Ces amitiés que l’on perd de vue – Par Charlène Morier

La mi-février célèbre la journée de l’Amour et cette année, fidèle à mes quétaines habitudes, je compose un doux message pour mon valentin. Soudainement, une vague de souvenirs émerge dans mon esprit : je vois ma petite tête frisée distribuer des cartes de couleurs rose et rouge à mes amies dans la cour d’école avec des cœurs en bonbon pour leur dire à quel point je les apprécie. À l’époque, c’était elles mes valentines, car elles occupaient une place importante dans ma vie. Aujourd’hui, leurs visages ne font que teinter mes souvenirs et illustrent mon hier.

Je me perds dans le film de mon passé afin de comprendre où est la rupture expliquant pourquoi j’ai soudainement le cœur chargé d’émotions. Que s’est-il produit pour que ces merveilleuses personnes ne figurent aujourd’hui que dans mes albums photos et non plus dans ma vie ? Il me semble que la réponse est plutôt simple : c’est ainsi que va la vie ! On rencontre plusieurs belles âmes durant notre parcours, certaines vont continuer à faire partie de notre vie, alors que d’autres ne font que momentanément croiser notre chemin. On s’abreuve de ce que ces belles âmes ont à nous transmettre, puis on se perd de vue. Parfois, par le fruit du hasard, on croise des années plus tard ces anciennes amitiés, mais sous la forme d’un.e étranger.ère que nous avons connu.e par le passé.

Dans ma nostalgie, j’ai le cœur gros, car je réalise que les gens vont et viennent. Cela vaut également pour les personnes que j’ai vraiment aimées durant un moment de mon existence.
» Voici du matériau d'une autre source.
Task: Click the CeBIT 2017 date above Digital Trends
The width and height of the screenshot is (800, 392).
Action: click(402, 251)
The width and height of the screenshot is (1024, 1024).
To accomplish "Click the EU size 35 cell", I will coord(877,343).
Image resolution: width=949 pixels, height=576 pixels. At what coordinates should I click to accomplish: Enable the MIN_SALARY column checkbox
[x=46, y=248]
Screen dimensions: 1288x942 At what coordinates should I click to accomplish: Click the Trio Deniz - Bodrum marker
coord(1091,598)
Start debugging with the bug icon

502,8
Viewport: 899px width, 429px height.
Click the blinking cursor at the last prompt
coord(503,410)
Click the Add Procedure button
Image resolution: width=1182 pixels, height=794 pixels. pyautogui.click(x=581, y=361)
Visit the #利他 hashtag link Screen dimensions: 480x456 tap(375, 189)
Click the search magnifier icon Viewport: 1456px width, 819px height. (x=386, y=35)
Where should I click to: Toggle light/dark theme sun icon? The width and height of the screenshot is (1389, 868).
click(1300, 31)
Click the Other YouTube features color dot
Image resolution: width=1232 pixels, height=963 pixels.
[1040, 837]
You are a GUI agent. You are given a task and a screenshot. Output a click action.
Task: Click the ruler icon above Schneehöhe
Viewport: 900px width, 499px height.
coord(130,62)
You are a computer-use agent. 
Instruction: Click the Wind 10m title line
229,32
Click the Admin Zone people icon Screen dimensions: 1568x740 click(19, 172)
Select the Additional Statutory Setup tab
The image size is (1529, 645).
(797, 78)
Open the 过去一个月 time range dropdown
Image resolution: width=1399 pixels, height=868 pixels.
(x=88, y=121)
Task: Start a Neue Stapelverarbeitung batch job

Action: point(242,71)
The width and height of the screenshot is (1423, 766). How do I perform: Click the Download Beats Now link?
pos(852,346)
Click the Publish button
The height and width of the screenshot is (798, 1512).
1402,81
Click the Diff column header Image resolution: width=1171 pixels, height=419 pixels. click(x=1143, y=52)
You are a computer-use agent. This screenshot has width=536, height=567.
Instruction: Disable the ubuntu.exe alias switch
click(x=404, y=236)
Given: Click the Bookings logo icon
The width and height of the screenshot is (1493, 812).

Nos choix respectifs nous séparent de gens formidables qui deviendront les acteurs et actrices de nos anecdotes dans les prochaines années.

Ces amitiés perdues, on doit en faire le deuil. En effet, le deuil n’est pas uniquement réservé pour la mort ! Il se vit pour un éventail d’acceptations difficiles que l’on doit parfois faire au cours de sa vie. On peut vivre un deuil de ce que l’on perd, de ce que l’on n’aura jamais ou encore de ce que l’on a, mais pas de la manière souhaitée. Les personnes dont on s’éloigne tranquillement, sans raison particulière, jusqu’au jour où leur absence devient quelque chose d’habituel, on en fait une forme de deuil lente et inconsciente. On prend de leurs nouvelles par l’entremise de leurs profils sur les réseaux sociaux et puis c’est tout.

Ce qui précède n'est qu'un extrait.